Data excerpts
###

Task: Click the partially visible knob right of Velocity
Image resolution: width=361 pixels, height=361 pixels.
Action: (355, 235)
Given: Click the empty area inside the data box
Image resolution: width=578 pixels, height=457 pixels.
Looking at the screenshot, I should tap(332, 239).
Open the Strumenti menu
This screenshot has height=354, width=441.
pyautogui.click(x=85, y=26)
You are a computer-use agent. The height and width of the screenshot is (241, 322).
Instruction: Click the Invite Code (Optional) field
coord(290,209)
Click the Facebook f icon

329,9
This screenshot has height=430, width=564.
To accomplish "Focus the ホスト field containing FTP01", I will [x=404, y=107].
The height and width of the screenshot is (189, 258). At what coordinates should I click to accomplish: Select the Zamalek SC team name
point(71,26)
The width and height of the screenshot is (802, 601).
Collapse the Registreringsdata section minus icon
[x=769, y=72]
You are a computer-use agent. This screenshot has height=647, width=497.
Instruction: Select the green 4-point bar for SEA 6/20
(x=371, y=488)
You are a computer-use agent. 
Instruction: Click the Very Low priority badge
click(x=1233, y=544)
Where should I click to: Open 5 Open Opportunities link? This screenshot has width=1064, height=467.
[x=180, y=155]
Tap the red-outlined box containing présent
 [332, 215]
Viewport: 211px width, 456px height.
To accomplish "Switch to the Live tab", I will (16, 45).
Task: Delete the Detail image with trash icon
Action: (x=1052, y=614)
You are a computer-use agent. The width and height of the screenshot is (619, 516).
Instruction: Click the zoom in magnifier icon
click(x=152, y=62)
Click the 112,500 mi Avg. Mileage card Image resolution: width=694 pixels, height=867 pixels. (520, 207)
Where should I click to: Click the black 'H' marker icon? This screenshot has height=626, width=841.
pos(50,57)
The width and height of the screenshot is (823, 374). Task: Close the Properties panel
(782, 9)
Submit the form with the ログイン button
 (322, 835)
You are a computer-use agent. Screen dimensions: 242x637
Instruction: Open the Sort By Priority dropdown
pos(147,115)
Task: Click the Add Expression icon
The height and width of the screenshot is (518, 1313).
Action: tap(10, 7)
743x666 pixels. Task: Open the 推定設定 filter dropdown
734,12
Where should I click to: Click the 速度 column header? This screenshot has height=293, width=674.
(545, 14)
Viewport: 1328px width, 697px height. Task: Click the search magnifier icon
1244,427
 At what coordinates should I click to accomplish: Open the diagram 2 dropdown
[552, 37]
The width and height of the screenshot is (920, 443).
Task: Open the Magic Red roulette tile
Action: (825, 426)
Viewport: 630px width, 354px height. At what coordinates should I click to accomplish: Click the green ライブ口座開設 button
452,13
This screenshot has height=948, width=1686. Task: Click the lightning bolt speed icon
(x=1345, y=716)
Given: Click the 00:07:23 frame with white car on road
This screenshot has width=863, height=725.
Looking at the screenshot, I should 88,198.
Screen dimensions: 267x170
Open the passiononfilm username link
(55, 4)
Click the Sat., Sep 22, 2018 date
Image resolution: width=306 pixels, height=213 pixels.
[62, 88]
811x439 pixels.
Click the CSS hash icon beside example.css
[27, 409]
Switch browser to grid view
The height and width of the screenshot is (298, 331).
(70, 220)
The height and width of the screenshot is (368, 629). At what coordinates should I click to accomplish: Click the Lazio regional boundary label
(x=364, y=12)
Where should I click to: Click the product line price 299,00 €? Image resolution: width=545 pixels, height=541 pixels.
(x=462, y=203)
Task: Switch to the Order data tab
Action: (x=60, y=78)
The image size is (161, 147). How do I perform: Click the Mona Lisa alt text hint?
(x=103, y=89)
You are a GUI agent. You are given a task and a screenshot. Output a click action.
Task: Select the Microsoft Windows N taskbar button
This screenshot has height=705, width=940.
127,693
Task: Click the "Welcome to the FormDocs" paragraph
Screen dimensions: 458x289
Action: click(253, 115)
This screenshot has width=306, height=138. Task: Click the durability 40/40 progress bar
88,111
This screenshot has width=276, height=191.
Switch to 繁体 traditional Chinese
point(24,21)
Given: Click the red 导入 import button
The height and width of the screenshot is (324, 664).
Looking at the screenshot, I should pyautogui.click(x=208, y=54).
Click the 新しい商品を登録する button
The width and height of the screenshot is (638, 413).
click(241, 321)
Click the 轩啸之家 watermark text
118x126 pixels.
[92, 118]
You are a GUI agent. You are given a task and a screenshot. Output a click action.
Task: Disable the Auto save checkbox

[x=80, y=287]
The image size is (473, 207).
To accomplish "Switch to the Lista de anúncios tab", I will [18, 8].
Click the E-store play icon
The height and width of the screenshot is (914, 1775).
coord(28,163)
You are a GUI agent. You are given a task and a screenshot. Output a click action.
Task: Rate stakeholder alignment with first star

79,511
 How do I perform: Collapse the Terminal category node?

###

■ YOUR OBJECTIVE: Go through the records and show every line with the string "computer" in it.

■ OUTPUT FOR THIS EXERCISE:
You are a computer-use agent. The height and width of the screenshot is (241, 322).
You are a computer-use agent. This screenshot has height=647, width=497.
You are a computer-use agent. 
You are a computer-use agent. The width and height of the screenshot is (619, 516).
You are a computer-use agent. Screen dimensions: 242x637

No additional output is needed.